Black Food Delivery Driver Wins $100K Lawsuit After Cop Pulls Gun On Her

Photo: Getty Images

A Black food delivery driver won a six-figure settlement with the Minneapolis Park Board after an officer pulled a gun on her during a July 2019 traffic stop.

Jenice Hodge was working in north Minneapolis when she saw red and blue flashing lights in her rearview mirror, according to KSTP News. Minneapolis Park police officer Calvin Pham explained to the 42-year-old she was being pulled over for not wearing a seat belt and having her phone in her hand, but 60 seconds after pulling Hodge over, the officer suddenly drew his firearm and ordered her out of the car.

"I didn't even have my driver's license out of the sleeve and I had a gun pointed at my head," Hodge told the outlet.

Body cam footage shows a confused and scared Hodge with her hands through the sun roof, repeatedly telling the officer to "calm down" as he told her to get out of the car.

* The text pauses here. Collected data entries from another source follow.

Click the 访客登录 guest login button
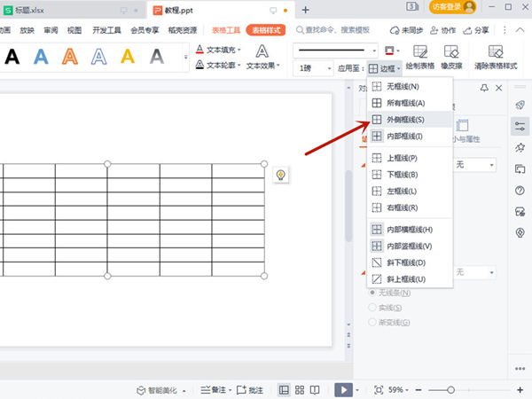This screenshot has width=532, height=399. click(x=451, y=7)
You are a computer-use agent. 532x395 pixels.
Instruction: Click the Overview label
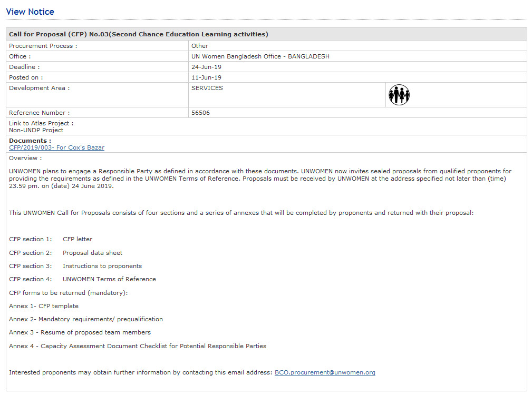(x=25, y=158)
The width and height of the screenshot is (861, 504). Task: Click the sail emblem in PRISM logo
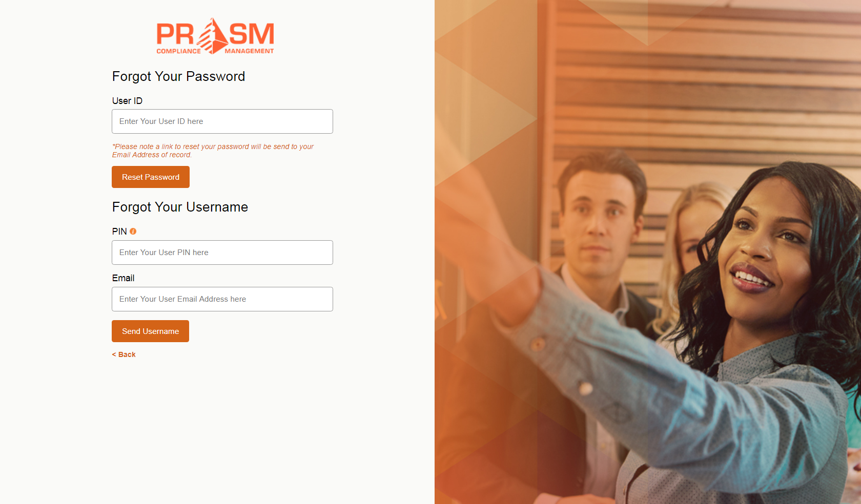click(x=212, y=36)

"Phone in one hand, wallet in the other," Hodge noted while watching the footage in January. "Where's the threat to pull your firearm out?" As it turns out, Pham later wrote in the incident report that he believed Hodge had a gun after noticing her valid and legal permit to carry a gun in her wallet. But, he never wrote that he actually saw a gun in the report.

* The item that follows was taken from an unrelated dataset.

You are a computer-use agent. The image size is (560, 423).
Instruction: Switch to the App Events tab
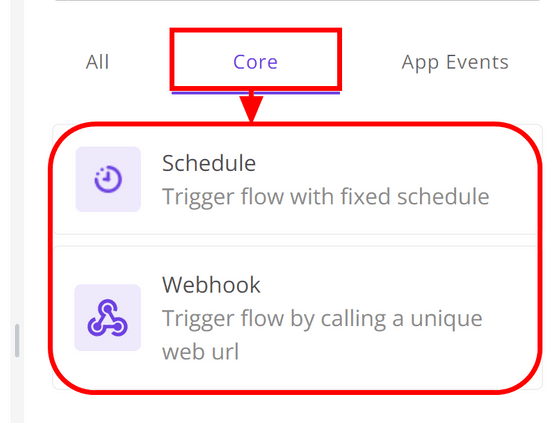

"You didn't see a firearm, you didn't ask if I had a firearm, you just reacted to something that you see in my wallet," she said, adding that she didn't have her gun with her at the time of the stop –– which flamed memories of the 2016 shooting death of Philando Castile.

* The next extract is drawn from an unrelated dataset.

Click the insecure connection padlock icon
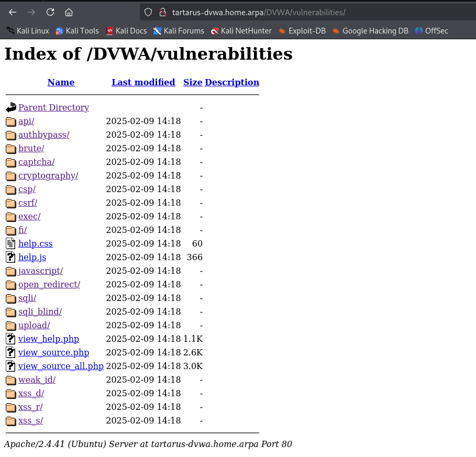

"That was the very first thing that ran through my mind," Hodge said. "I'm going to die the same way that young man died."

Castile was shot and killed by former officer Jeronimo Yanez during a traffic stop. Castile's mother, Valerie Castile, said watching the footage of Hodge's traffic stop was "absolutely terrifying" adding that "I know at that very moment, she thought about my son."

"As a trained law enforcement officer, you're supposed to trained in how to de-escalate the situation," Valerie Castile said. "And yet, we see these situations happen over and over and over again."